• Task objective:
Within the material below, locate the line with "Click the 1 May 20:00 time label" and the line with "Given: Click the 2/12/2018 release date cell", then return those two lines and all lines between them, exactly as written.

• Study material:

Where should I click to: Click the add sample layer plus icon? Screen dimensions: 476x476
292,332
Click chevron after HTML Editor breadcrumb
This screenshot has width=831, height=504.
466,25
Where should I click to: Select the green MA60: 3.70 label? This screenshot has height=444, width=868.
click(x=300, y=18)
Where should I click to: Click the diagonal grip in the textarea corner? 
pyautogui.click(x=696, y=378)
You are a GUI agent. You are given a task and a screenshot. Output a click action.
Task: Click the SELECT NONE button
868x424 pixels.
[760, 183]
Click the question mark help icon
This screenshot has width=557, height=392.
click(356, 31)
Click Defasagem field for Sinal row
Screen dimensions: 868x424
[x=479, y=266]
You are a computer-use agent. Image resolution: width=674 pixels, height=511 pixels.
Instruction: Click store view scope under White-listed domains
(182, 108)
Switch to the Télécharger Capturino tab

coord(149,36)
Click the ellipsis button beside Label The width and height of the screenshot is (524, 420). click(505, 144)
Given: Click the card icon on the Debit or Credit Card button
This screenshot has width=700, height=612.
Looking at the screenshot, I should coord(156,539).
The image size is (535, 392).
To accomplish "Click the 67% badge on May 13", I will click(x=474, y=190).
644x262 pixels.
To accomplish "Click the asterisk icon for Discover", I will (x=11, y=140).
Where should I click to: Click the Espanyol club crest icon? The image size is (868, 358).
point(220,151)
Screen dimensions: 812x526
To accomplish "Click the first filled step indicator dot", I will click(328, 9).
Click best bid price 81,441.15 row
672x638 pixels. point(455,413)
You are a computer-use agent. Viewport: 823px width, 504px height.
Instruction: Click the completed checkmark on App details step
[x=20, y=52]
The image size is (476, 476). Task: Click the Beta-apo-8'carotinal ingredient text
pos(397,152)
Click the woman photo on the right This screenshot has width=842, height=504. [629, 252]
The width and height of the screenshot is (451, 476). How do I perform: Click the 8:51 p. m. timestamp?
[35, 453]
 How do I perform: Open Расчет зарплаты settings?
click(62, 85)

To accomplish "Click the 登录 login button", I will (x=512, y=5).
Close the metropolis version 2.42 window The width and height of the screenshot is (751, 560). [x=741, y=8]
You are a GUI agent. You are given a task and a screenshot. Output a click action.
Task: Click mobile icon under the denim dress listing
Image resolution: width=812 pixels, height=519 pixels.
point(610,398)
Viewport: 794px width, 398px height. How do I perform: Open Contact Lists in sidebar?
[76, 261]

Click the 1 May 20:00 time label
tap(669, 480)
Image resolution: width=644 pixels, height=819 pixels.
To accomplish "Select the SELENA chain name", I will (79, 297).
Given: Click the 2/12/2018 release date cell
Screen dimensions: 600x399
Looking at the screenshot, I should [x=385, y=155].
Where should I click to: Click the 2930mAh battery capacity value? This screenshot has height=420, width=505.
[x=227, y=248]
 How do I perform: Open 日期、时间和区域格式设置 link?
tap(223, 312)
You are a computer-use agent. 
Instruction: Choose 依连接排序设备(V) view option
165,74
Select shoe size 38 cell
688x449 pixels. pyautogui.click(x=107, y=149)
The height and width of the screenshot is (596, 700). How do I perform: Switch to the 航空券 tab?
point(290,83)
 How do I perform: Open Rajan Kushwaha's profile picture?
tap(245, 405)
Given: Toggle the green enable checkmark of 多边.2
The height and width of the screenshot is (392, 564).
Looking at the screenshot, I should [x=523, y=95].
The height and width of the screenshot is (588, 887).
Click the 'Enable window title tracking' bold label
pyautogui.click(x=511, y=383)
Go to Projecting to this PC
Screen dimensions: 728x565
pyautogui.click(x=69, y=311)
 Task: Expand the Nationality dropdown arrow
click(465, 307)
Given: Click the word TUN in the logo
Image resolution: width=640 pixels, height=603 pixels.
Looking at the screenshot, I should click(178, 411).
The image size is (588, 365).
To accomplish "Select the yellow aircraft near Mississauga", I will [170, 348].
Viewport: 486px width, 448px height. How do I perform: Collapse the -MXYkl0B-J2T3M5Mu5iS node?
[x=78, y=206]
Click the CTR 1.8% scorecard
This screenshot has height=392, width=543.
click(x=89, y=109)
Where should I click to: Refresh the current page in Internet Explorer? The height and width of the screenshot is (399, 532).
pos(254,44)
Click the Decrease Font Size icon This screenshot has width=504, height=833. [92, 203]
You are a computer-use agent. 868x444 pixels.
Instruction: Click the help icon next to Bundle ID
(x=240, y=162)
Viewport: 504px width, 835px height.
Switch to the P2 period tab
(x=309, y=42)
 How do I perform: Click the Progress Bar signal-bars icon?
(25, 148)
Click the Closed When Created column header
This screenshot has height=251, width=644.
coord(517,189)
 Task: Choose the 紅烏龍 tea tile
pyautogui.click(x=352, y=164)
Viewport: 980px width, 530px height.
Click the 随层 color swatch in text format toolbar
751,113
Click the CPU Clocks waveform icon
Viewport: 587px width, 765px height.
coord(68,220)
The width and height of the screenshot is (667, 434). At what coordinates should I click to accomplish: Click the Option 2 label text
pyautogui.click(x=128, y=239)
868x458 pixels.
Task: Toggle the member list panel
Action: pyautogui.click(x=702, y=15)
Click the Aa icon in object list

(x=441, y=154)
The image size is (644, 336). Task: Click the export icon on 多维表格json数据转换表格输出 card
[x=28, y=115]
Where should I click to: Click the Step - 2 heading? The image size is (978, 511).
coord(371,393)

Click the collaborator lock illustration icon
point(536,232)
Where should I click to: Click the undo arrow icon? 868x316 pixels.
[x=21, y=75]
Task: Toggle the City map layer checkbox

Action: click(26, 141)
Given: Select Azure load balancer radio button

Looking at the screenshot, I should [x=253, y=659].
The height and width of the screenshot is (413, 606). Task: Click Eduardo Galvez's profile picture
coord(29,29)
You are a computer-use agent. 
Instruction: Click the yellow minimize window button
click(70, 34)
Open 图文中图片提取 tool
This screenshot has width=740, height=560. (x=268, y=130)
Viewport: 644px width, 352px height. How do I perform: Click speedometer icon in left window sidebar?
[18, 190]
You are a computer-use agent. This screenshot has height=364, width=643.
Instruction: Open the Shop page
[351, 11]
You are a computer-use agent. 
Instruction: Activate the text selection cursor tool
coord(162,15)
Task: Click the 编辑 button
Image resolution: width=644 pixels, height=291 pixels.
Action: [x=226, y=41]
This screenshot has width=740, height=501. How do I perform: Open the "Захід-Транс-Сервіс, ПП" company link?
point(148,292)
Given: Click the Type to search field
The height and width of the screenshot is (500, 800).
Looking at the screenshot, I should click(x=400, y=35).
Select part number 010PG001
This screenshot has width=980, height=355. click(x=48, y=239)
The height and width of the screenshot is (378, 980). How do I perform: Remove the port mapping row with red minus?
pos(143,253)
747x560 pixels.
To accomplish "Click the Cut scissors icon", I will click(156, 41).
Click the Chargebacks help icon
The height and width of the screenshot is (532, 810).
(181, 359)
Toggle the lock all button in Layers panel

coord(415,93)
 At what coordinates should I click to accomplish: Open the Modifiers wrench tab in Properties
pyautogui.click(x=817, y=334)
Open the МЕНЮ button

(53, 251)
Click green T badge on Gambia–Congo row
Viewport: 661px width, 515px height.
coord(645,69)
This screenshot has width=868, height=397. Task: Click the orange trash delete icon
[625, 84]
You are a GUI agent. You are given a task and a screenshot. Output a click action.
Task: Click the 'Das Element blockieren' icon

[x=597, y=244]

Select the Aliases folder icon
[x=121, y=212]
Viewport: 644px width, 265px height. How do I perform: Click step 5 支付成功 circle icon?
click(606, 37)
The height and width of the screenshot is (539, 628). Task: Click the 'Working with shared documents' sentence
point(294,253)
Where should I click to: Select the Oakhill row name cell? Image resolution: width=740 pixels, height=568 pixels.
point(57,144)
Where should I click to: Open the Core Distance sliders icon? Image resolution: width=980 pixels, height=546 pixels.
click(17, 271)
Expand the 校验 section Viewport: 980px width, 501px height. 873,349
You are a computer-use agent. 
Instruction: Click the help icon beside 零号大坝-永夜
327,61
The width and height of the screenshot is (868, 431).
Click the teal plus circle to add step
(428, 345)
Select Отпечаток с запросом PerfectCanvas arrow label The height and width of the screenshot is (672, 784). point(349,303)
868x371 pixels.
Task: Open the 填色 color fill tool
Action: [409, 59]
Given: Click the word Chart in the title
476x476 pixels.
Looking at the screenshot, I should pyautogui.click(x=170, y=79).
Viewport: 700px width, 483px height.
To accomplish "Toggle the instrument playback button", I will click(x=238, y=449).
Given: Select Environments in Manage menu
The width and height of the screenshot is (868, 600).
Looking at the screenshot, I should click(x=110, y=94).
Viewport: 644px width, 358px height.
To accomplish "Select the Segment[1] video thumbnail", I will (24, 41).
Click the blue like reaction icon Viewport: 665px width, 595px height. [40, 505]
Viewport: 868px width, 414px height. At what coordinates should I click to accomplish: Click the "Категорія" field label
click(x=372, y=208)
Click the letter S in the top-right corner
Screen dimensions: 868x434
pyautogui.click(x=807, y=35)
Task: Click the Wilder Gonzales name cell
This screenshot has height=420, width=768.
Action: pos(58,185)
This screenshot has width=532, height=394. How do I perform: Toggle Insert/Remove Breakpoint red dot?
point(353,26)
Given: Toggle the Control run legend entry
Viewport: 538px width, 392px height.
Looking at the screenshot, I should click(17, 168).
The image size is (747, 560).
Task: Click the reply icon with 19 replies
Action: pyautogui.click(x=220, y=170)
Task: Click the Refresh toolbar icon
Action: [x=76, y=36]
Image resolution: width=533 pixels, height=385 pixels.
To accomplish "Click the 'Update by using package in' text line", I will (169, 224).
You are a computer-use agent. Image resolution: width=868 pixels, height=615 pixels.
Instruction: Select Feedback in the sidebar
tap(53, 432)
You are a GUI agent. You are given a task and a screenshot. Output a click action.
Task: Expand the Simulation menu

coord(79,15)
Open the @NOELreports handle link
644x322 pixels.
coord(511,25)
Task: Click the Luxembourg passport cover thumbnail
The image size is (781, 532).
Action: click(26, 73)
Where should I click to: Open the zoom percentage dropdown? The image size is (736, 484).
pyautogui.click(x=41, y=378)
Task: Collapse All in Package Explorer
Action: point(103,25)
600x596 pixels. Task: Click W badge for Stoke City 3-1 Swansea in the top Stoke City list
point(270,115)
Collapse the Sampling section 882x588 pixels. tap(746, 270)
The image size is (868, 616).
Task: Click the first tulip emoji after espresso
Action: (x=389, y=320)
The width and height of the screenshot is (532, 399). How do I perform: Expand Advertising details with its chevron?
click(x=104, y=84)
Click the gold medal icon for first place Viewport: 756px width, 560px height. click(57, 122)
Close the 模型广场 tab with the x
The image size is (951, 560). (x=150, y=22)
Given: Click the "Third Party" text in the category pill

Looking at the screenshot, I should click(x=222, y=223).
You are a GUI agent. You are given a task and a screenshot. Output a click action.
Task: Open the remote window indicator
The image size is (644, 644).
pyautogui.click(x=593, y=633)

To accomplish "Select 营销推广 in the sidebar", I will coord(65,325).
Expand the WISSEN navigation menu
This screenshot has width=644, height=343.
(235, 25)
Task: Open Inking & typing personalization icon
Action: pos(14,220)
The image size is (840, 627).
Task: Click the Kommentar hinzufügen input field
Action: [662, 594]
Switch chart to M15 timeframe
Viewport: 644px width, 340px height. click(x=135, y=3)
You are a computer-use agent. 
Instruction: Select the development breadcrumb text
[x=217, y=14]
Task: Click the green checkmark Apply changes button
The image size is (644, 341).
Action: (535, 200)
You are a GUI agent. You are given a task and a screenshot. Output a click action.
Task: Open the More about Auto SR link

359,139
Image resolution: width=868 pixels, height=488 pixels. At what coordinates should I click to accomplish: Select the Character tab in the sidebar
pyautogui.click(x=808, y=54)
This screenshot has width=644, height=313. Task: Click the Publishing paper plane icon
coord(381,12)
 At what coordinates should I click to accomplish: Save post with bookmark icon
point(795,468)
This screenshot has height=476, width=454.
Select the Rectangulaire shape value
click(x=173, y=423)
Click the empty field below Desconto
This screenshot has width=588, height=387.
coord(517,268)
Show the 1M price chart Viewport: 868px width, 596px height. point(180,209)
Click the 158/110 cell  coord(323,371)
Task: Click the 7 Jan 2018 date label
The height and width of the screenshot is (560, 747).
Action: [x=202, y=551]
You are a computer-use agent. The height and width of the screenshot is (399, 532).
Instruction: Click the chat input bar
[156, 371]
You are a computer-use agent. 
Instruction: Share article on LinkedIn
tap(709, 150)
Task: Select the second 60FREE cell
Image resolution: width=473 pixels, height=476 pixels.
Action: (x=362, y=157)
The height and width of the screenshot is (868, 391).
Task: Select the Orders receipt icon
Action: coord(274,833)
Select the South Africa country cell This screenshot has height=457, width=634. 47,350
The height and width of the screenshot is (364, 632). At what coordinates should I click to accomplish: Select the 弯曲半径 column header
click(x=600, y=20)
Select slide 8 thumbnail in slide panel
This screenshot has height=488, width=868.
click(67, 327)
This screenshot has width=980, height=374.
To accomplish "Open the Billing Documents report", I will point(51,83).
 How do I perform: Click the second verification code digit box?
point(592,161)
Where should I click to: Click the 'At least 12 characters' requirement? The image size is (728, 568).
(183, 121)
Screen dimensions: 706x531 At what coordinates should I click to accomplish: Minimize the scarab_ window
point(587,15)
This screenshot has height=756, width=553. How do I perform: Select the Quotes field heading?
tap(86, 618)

• Result below:
Click the 1 May 20:00 time label
tap(669, 480)
Image resolution: width=644 pixels, height=819 pixels.
To accomplish "Select the SELENA chain name", I will (79, 297).
Given: Click the 2/12/2018 release date cell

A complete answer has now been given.